You all wanna hear this straight-faced cover-up? sure you do!

I heard on another network that a customer walked into a jewellery
store and asked a female attendant where does white gold come
from?..with a straight faced answer…"Oh, this white gold comes
from a white gold mine as its different from the yellow gold mine"
notso-honest answer?

Lets hear some more of your honest “cover-ups” and other fun stuff
!!..Gerry!


#2

My favorite (I am sure I will hear it again in Quartzsite this year)

“this material was mined out years ago. This is old stock, and when
it is gone, there will be no more.”

I have heard this chestnut aired out regarding every material from
St. Johns jasper to Australian tiger iron. On rare occasions, I hear
this said of a material which actually is mined out.

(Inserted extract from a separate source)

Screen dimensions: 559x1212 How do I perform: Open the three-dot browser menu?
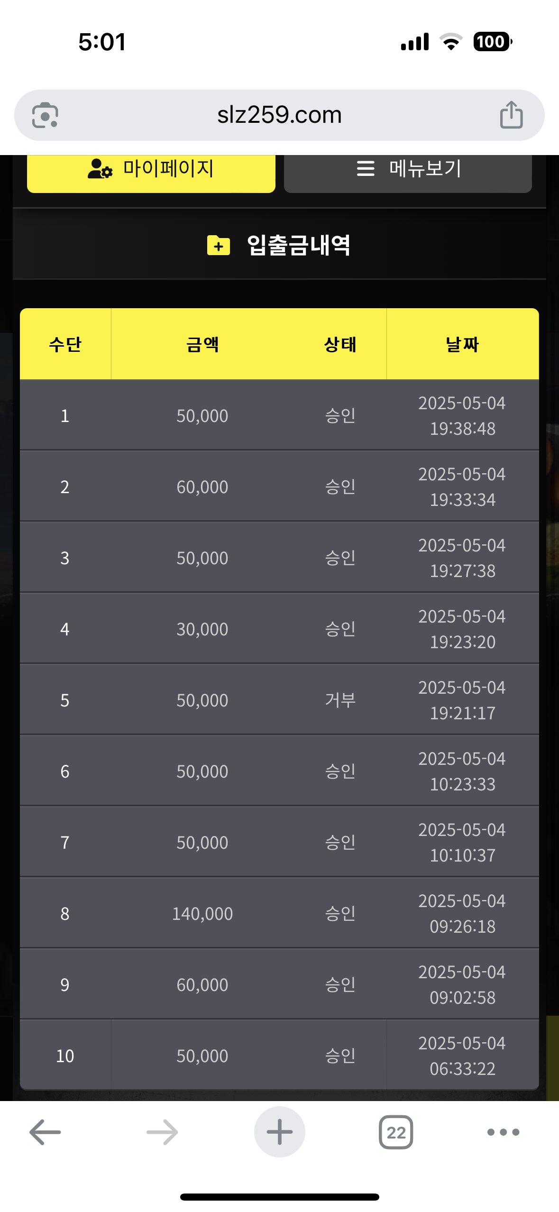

A variant is the one about the guy who found this rare material in
some third world country and brought back all he could find in a
suitcase. In some versions of this story, the guy went back for more
and was never seen again. This one was told to my by an Arizona
dealer who was trying to sell me some of that Honduran “black” opal,
the ubiquitous basalt matrix stuff that looks so pretty in water and
generally just polishes up to a dirty grey. A similar story was
circulated about ‘Royal Lavulite," i.e’, sugilite, when it first
came to the states, and about “Royal Velvet Peacock Obsidian” before
the word got out that it was available from Zacatecas, Mexico by the
Semi truckload.

Lee Einer
Dos Manos Jewelry
http://www.dosmanosjewelry.com


#3

Once a customer came in and asked me if I could smash her two small
diamonds together and make one big diamond.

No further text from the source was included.